Anos depois, Marianne está em um estúdio dando aulas de desenho, e usa um vestido azul escuro, do mesmo tom do de Heloïse. Como se para ter em si uma parte da jovem tal qual teve o fogo na noite da fogueira, ofuscando o tom da sua própria vestimenta. Marianne vê em uma exposição um novo retrato de Heloïse. Esta usa uma vestido branco, semelhante ao de sua última noite juntas e segura um livro que tem significado para ambas. Em outro momento, Marianne vai à ópera e vê Heloïse uma última vez: ouvindo com forte emoção a lembrança de Marianne que a música traz. Parece ser quando percebe, que as chamas não se apagaram.

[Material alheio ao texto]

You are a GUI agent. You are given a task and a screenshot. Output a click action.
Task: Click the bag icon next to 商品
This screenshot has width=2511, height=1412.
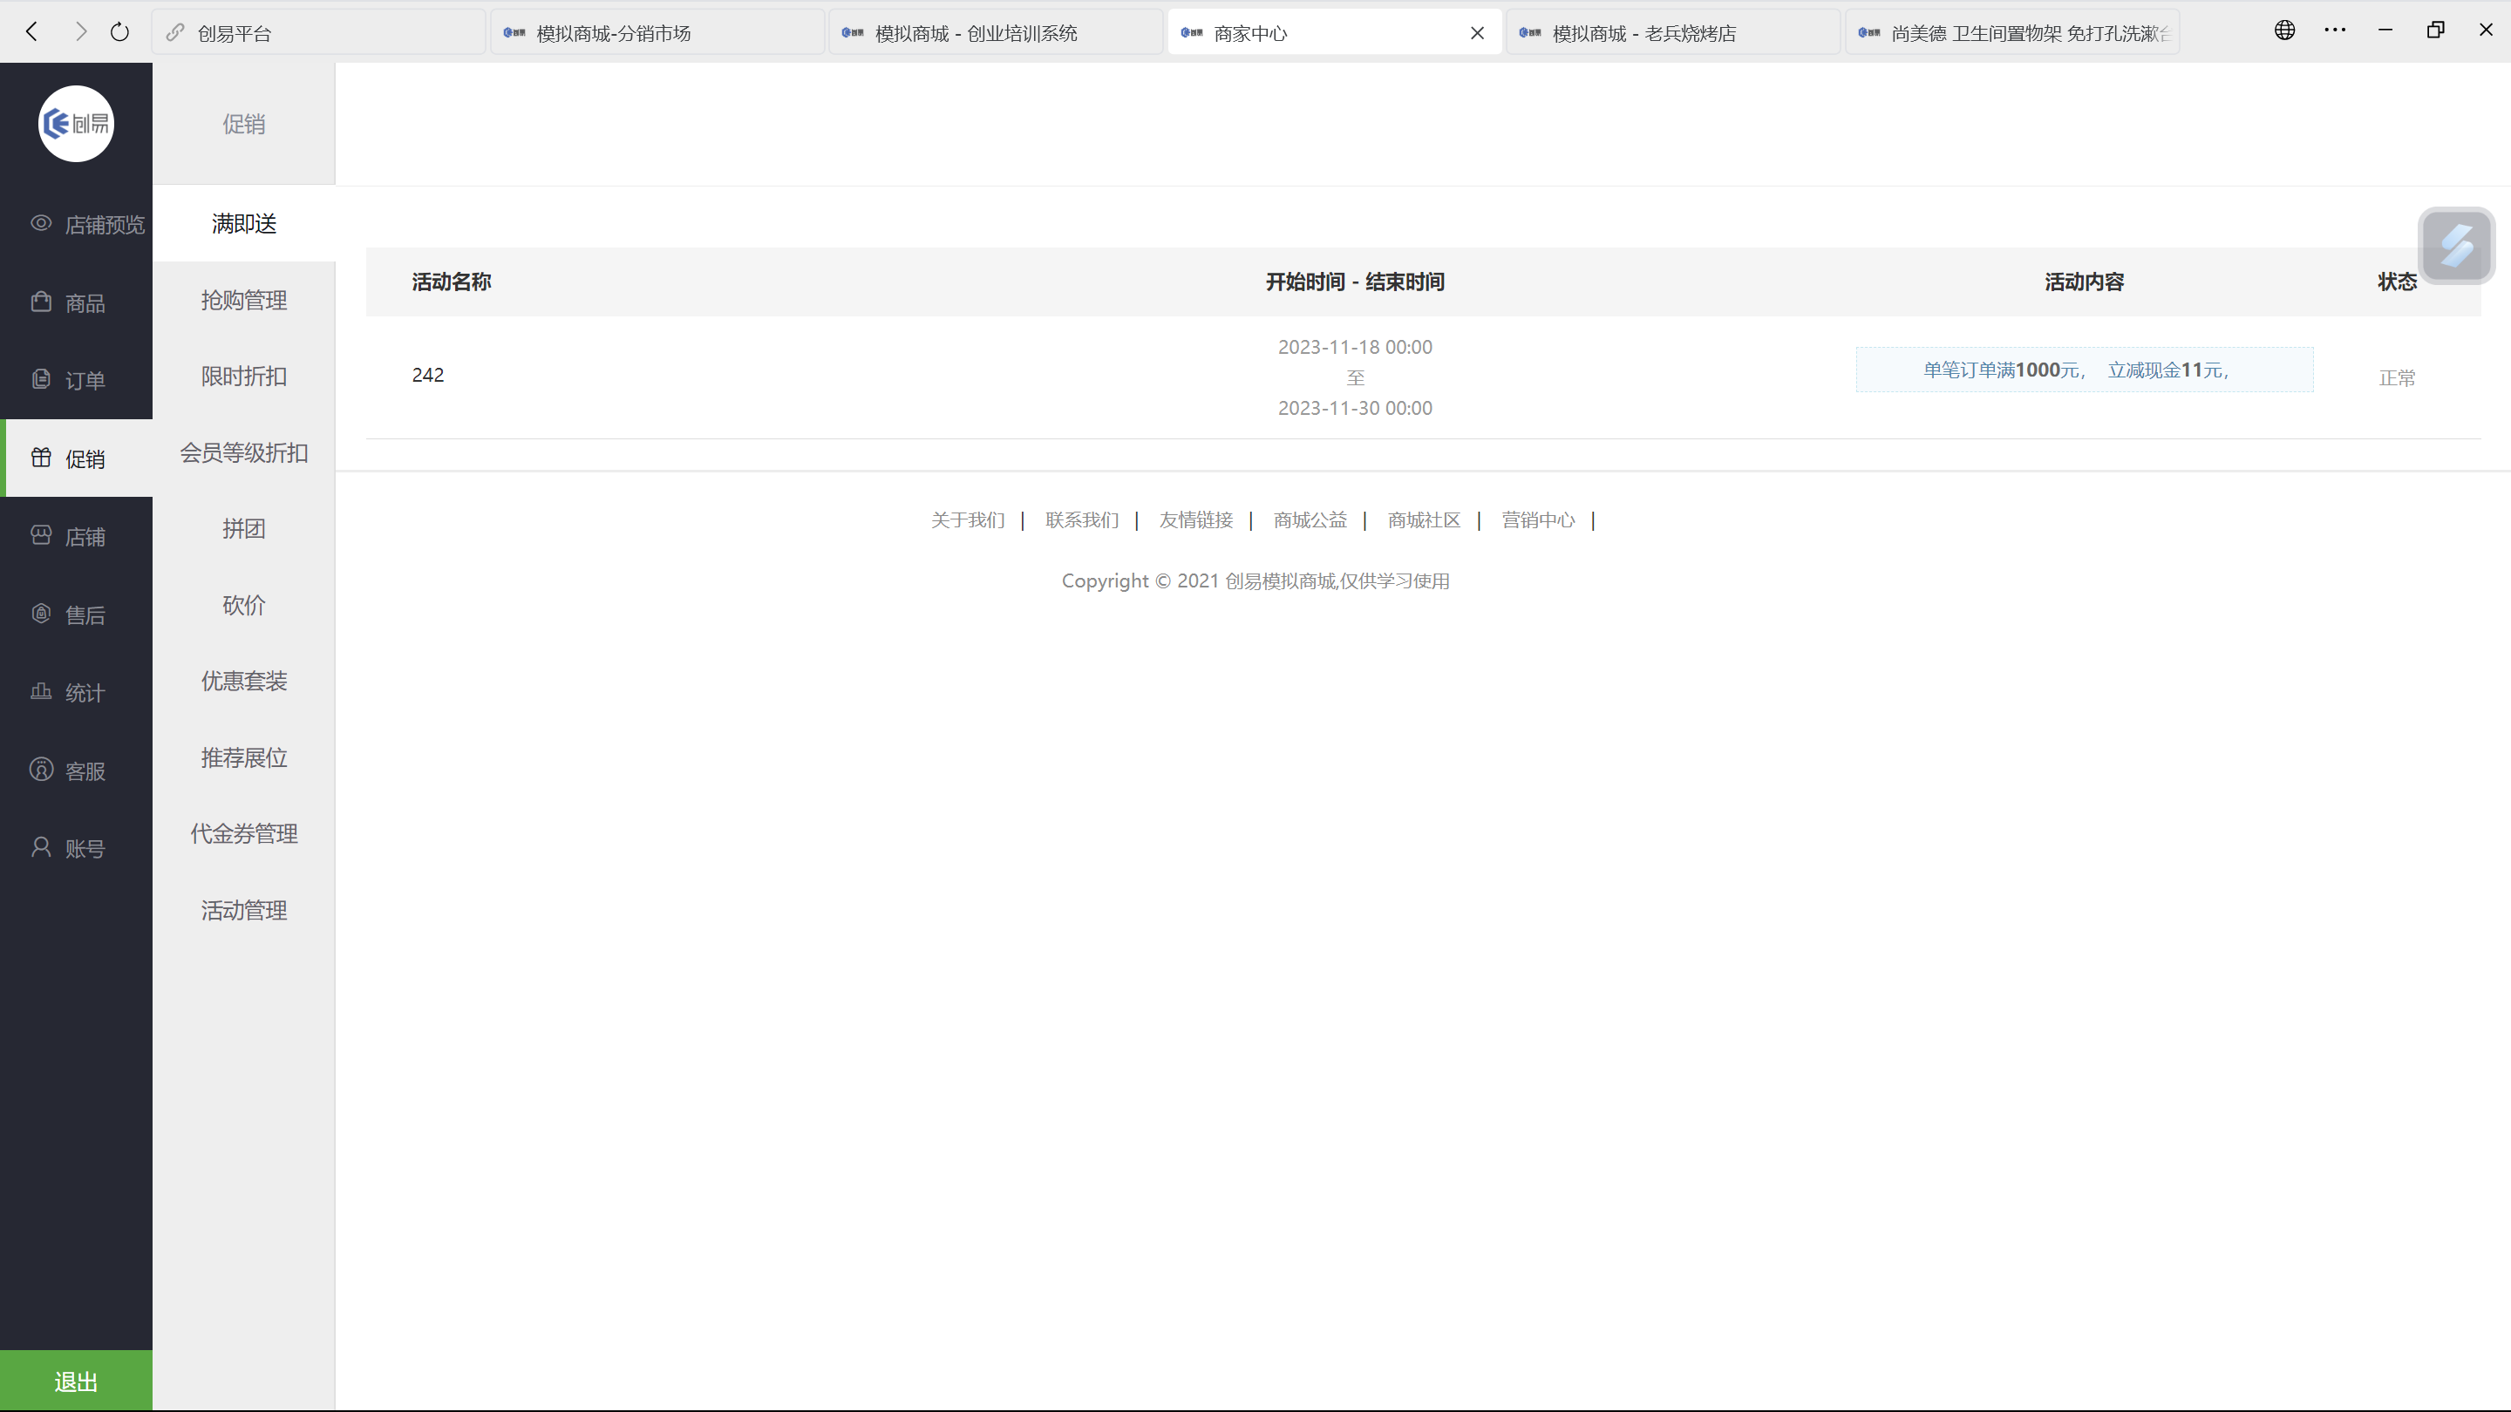[x=41, y=302]

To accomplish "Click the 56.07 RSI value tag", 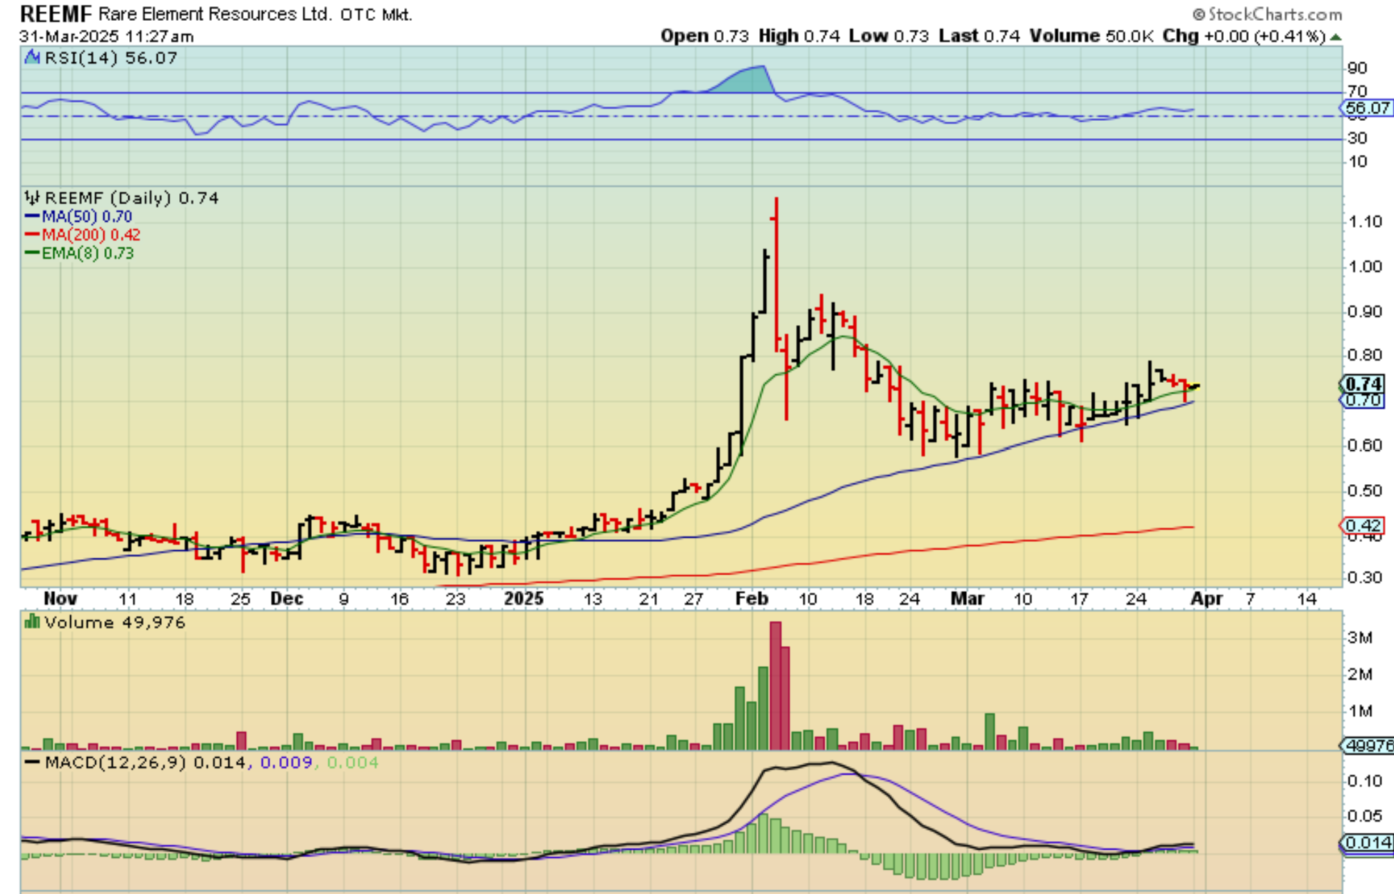I will [x=1366, y=108].
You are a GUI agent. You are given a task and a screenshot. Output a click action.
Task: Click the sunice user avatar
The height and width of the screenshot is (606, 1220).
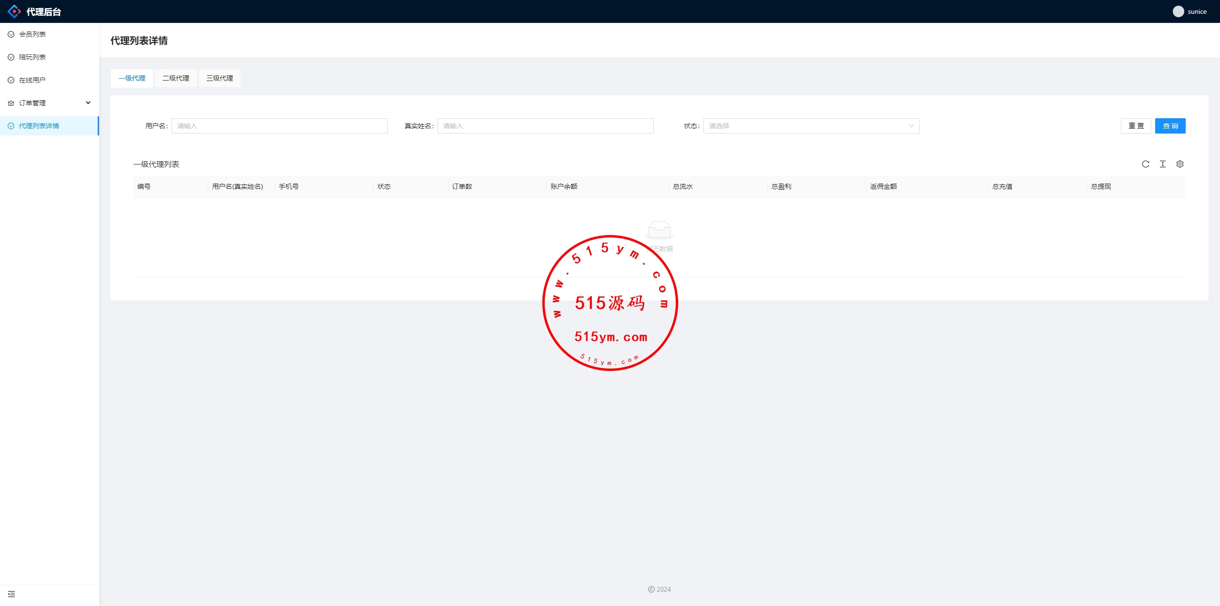coord(1178,11)
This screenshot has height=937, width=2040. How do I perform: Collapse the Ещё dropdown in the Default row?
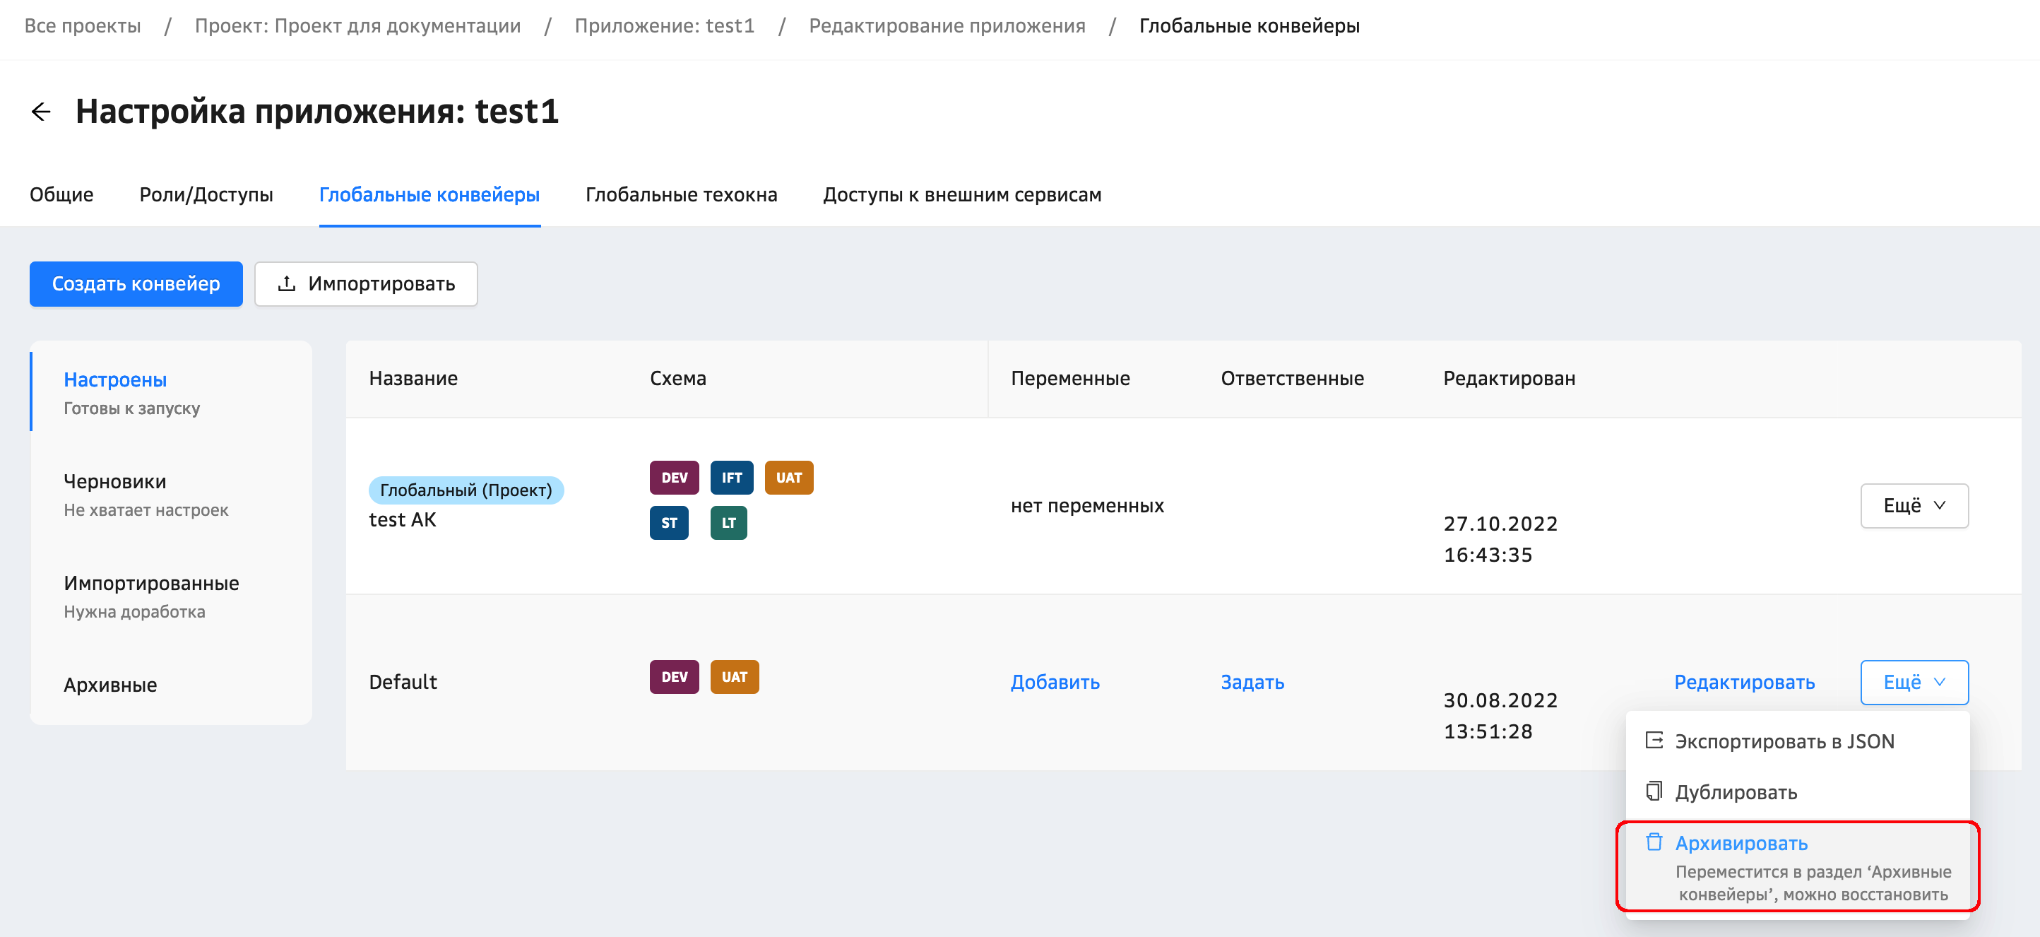tap(1913, 682)
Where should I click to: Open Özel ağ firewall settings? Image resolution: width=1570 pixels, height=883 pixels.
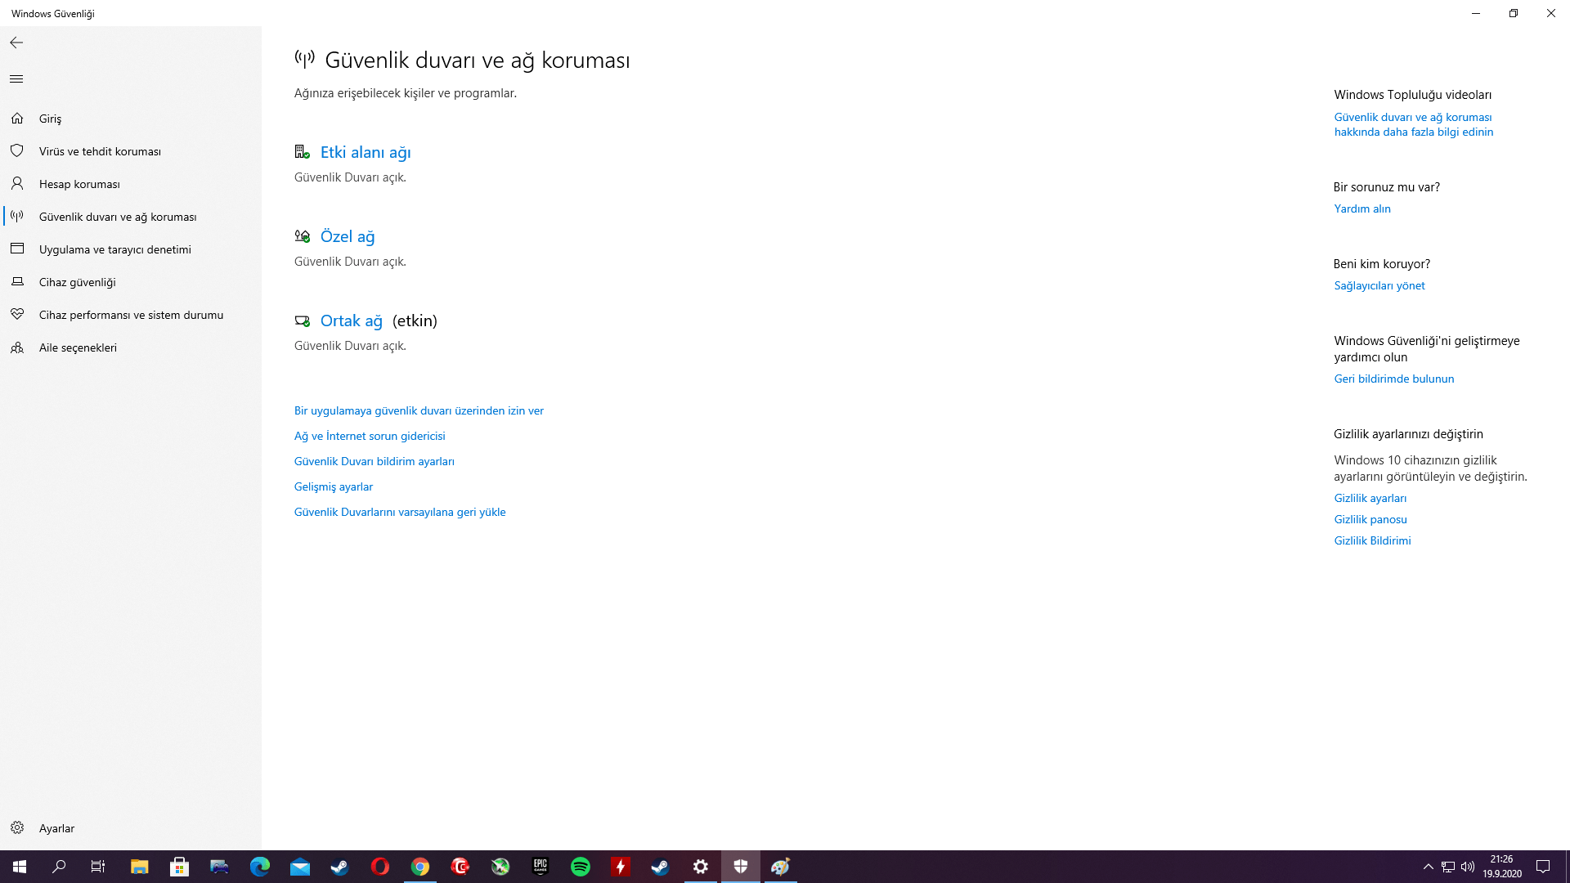(x=347, y=237)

Quando estava fazendo anotações sobre o filme para elaborar esse texto, pensei: “não pode ser uma simples crítica de elementos técnicos e narrativos...”. Não faria jus ao que ele representa, ao que ele expressa. Assim, fiz uma interpretação a partir dos quatro elementos (fogo, água, terra e ar), justamente a partir do conceito da jovem em chamas e do meu olhar sobre o que o filme me transmite: a força da Natureza, ora dia ensolarado, ora tempestade que ruge. São múltiplas faces, e eu vi as mulheres da narrativa nessas faces. O próprio cenário auxiliou nisso, com a praia e o mar, o campo e o ar livre à noite, as lareiras nos aposentos. Me chamou e eu atendi. Que filme, concluí, após as 2h terem se passado.

Se as mulheres são os quatro elementos, o quinto, a energia, é a potência feminina que emerge de cada palavra e gesto nas atuações e linhas do decorrer da narrativa de La portrait de une jeune fille em feu.